海斗「ひゃっふ〜、きっっっんもちいいい!!」

 

 空を飛んでいた。それは肉体を離れ、重力と無縁になったからこそなせる技。普通の者ではまず実現ない。己の力のみで空を自由に飛び回ることを『全人類の夢』とまで言い切ったお調子者 は、その夢を叶えたのだった。

 

海斗「よし、じゃあ今度は」

 

 ニヤつきながらそう呟くと進行方向を90度変え、はるか上空を目指す。空をいそいそと飛ぶ鳥よりも高く、空を優雅に漂う雲よりも高く、さらに高く。やがて幻想郷の姿が一望できる程になったところで、

 

海斗「よーい……」

 

 頭を真下へ向け、クラウチングスタートの姿勢へ。もうお判りですね?

 

海斗「どん!」

 

 一気にスピードを上げて急降下。雲を突き抜け、鳥の目の前を超スピードで横切り、あっという間に地面は目前に。

 だが彼は止まる素振りはおろか、ブレーキすらもかけようとしない。そのままの速度で地面を目指す。なぜなら、

 

 

スイッ

 

 

海斗「痛くなーい」

 

 実体がないのだから。乾いたスポンジに落とされた一滴の雫の如く、地面に無抵抗で吸収されたお調子者。さらに立てた人差し指を横に振り、「ノンノンノンノン」と余裕をアピール。だがそこは地中、

 

海斗「なんも見えないな」

 

 という事で再び上空へ。その後も上がったり下がっり、右へ旋回しては左へ旋回しと空中遊泳を楽しむお調子者。もちろん加速も忘れずに。
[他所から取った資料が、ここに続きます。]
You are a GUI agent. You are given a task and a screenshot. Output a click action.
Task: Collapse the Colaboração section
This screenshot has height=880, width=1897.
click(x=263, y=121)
 自由気ままに飛び続けるそんな彼ではあるが、常にある方向を意識していた。そう何を隠そう彼は今、ある目的地へ向かって寄り道をしながら進んでいたのだ。

 

海斗「おっ! 見えて来た、見えて来た。ここからもっと上に行った所だよな」

 

 目印を見つけ、そこからは低空飛行で地面に沿う様に飛行していく彼。障害物など今の彼にとっては無き物当然。ただ真っ直ぐ、目的地へと向かって直進あるのみ。そしてついにゴールへ。

 

海斗「うっへ~……」

 

 そこは他でもない、

 

海斗「グロ……」

 

 彼が死んだ場所。そして彼の体が放置されている場所だった。

 その姿は見るも無残。腕はあらぬ方向へ曲がり、足からは尖ったカルシウムがこんにちは。さらに彼の体が横たわる岩の表面はトマト汁が広がっていた。そんな状況を見れば誰でも思うだろう。

 

海斗「こりゃ即死だわ」

 

 と。だがそのそばで

 

??「海斗さん、海斗さん! 目を開けて下さい! 海斗さん!!」

 

 手を、膝を、そして服までを赤く染め、涙を流しながら彼の名を叫び続ける一人の少女が。時刻はまもなく夕方。彼が体を離れてからそれなりに時間が経ち、蘇生はできないと踏ん切りがつくはずである。

 

海斗「みょん……」

妖夢「海斗さん!!」

 

 だがそれでも彼女は彼の名を叫ぶ。諦めずに叫ぶ。必ず目を開けると信じて。

 

海斗「……で?」

 

 で?

 

海斗「ここまで来たはいいけど、どうすりゃいいんだ?」

 

 首を傾げてその状況を見守る彼。一先ず、

 

海斗「みょーん、俺ならここにいるぜー」

 

 目の前で手を振って存在をアピールしてみる。だが半人は彼に視線を向けるどころか、全く気付く様子すらない。そう、()()()。ここ大切。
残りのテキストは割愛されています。